» **Task item**
Starting at the top of the entries below, set down every line exactly, please, until you reach the line with "You are a computer-use agent. 1344x651", which is included too.

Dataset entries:
*** Begin section ***
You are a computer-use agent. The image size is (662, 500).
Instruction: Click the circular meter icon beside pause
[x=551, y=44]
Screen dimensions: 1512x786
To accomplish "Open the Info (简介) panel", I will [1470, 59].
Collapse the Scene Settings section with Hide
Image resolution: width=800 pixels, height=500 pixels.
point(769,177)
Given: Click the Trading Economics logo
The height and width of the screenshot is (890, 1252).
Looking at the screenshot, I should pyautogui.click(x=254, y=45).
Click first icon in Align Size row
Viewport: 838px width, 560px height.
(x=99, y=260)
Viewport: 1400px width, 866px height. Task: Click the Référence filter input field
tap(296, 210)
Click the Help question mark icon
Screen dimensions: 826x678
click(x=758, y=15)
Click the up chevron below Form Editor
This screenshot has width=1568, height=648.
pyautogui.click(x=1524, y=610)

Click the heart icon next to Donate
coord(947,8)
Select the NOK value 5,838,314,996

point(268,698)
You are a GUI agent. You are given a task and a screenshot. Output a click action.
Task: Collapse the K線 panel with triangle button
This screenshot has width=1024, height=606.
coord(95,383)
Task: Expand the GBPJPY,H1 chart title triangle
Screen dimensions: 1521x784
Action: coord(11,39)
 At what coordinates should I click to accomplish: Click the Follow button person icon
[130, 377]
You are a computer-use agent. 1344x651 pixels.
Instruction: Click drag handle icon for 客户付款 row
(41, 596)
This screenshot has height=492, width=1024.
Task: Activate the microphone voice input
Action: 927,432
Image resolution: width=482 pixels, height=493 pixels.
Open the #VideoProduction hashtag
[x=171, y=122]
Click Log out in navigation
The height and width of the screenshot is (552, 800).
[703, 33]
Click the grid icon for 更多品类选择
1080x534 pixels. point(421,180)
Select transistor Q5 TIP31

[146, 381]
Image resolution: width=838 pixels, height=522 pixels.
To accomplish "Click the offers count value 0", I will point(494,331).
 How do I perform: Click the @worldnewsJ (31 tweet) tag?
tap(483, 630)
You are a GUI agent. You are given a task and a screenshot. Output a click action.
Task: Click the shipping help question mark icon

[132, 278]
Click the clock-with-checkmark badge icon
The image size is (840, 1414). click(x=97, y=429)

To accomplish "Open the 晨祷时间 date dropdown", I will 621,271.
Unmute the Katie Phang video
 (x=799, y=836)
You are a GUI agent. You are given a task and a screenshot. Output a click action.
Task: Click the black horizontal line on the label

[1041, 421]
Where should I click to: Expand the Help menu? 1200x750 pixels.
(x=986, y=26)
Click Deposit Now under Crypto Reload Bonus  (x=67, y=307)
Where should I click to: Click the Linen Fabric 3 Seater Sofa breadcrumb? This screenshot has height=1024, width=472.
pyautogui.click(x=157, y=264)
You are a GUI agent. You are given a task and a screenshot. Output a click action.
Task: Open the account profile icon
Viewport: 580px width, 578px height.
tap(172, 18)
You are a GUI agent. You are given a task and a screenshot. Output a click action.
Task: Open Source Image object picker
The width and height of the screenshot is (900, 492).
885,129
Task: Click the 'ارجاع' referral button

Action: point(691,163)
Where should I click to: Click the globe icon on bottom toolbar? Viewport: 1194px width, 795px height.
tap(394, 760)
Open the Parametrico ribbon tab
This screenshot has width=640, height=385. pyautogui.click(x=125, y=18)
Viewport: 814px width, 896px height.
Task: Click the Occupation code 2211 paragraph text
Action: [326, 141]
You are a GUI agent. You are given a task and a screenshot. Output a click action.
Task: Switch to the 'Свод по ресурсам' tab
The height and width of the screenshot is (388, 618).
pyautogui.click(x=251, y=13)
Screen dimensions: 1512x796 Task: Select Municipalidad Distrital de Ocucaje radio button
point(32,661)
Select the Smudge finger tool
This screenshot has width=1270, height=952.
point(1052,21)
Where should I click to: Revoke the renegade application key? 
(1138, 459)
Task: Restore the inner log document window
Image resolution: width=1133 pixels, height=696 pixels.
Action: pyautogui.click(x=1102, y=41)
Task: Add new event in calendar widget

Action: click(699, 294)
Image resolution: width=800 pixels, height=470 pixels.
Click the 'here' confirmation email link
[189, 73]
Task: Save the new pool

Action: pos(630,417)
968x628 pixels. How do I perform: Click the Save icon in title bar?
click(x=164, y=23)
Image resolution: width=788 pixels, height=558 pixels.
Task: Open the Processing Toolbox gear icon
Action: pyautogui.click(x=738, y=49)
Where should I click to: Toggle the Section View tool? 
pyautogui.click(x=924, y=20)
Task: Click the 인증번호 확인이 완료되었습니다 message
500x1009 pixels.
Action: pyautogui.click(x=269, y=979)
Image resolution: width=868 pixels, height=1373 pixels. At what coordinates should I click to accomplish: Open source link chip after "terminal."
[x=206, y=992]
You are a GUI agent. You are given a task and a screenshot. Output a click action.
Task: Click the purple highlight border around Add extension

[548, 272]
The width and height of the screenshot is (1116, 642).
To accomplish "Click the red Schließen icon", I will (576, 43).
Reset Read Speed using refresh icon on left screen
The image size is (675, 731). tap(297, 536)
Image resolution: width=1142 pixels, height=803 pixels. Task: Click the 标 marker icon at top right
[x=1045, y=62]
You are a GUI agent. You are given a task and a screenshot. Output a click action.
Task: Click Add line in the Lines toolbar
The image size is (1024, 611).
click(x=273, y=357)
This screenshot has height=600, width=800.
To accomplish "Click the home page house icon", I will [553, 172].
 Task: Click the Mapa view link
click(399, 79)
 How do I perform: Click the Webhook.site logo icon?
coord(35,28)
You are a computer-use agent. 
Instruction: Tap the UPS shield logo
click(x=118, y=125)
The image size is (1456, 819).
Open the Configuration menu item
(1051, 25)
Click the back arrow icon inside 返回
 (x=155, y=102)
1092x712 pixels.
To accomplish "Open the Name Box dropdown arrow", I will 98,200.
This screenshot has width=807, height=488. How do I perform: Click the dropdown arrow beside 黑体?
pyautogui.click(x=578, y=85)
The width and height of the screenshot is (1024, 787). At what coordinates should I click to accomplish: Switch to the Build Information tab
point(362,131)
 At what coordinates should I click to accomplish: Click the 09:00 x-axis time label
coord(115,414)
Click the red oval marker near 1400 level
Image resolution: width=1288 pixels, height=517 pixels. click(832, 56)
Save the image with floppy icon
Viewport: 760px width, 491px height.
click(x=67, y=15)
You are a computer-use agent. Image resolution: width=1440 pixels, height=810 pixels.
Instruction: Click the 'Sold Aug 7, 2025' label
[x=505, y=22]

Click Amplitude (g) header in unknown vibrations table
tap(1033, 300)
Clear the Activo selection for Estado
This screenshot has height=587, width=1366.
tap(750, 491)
*** End section ***
» **Answer space**
You are a computer-use agent. The image size is (662, 500).
Instruction: Click the circular meter icon beside pause
[x=551, y=44]
Screen dimensions: 1512x786
To accomplish "Open the Info (简介) panel", I will [1470, 59].
Collapse the Scene Settings section with Hide
Image resolution: width=800 pixels, height=500 pixels.
point(769,177)
Given: Click the Trading Economics logo
The height and width of the screenshot is (890, 1252).
Looking at the screenshot, I should pyautogui.click(x=254, y=45).
Click first icon in Align Size row
Viewport: 838px width, 560px height.
(x=99, y=260)
Viewport: 1400px width, 866px height. Task: Click the Référence filter input field
tap(296, 210)
Click the Help question mark icon
Screen dimensions: 826x678
click(x=758, y=15)
Click the up chevron below Form Editor
This screenshot has width=1568, height=648.
pyautogui.click(x=1524, y=610)

Click the heart icon next to Donate
coord(947,8)
Select the NOK value 5,838,314,996

point(268,698)
You are a GUI agent. You are given a task and a screenshot. Output a click action.
Task: Collapse the K線 panel with triangle button
This screenshot has width=1024, height=606.
coord(95,383)
Task: Expand the GBPJPY,H1 chart title triangle
Screen dimensions: 1521x784
Action: coord(11,39)
 At what coordinates should I click to accomplish: Click the Follow button person icon
[130, 377]
You are a computer-use agent. 1344x651 pixels.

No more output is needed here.